Mike Mykris, Director, NMSBDC at Santa Fe Community College

A business’s legal name is usually that of its owner, though businesses often assume a made-up moniker that says more about what the business does than who runs it.

When the business is a sole proprietorship, its legal name is the owner’s full name, even if it does business under something else. A partnership’s legal name consists of the partners’ surnames or whatever name is assumed in the partnership agreement. Corporations and limited liability companies have a little more latitude to register a legal name with the state; their legal name doesn’t need to mention the individual owners’ names.

Whatever the case, a company uses its legal name in all business conducted with government entities, whether the company is applying for an employer identification number, filing tax returns or securing a license. The company’s owner can choose to operate under a fictitious name, and in New Mexico, he or she can do it without registering with the state.

Trade names

Companies frequently choose to conduct business under a doing-business-as name that gives customers an idea of what service or product the business provides. The name “John Smith, Paul Smith and George Smith,” for example, offers potential customers no clue about what the Smiths do for a living, but Smith and Sons Plumbing tells the world that this is a family-operated plumbing business. A fictitious name doesn’t even have to mention the owner at all; the Smiths could call themselves Northern New Mexico Plumbing to emphasize the territory they serve and the trade they conduct.

The Smiths can assume this name in New Mexico without registering the name with the state. In their interactions with government, “John Smith, Paul Smith and George Smith” is all the company needs to call itself.

Choosing a name

Naming a business can be more challenging than it appears. Because a name reflects the business’s identity, the time invested in inventing that name is well spent.

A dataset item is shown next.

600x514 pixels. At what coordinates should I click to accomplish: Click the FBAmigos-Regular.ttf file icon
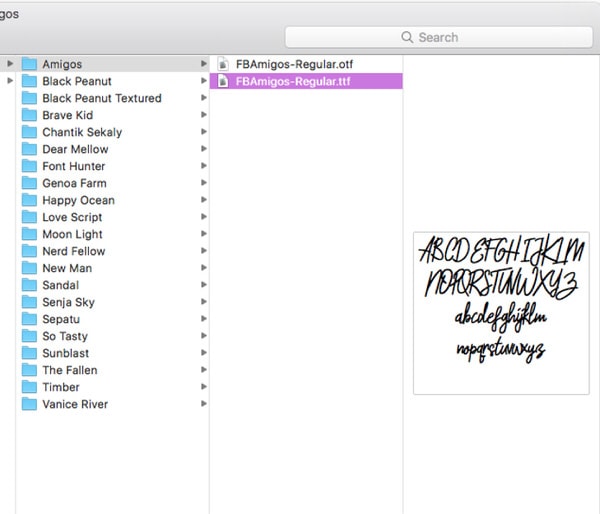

When brainstorming potential names, a sole proprietor or members of a partnership should consider how the name will appear on marketing materials and whether it’s easy to recall. They should do some research to make sure the name isn’t already being used in their area or industry. Businesses are frequently sued and forced to change their names for infringing on trademarked company names — even if the trademark isn’t registered.

Some businesses choose clever spellings, puns and other types of wordplay on the assumption it will make their company stand out from competitors. Such decisions should be made with care that the name isn’t perceived as offensive, ridiculous or even profane. Phrases and words that are clunky or hard to pronounce should be avoided. And even though it isn’t required in New Mexico, the business’s owners should take steps to protect the name they’ve spent time and energy creating.